(Saved entries)
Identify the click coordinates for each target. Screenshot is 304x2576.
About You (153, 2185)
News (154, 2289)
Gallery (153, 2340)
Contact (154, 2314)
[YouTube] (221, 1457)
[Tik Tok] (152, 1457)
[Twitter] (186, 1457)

§ Task details
Give every entry again, character for character.

§ Problem solution
Identify the click coordinates for each target. Screenshot is 304x2576.
About You (153, 2185)
News (154, 2289)
Gallery (153, 2340)
Contact (154, 2314)
[YouTube] (221, 1457)
[Tik Tok] (152, 1457)
[Twitter] (186, 1457)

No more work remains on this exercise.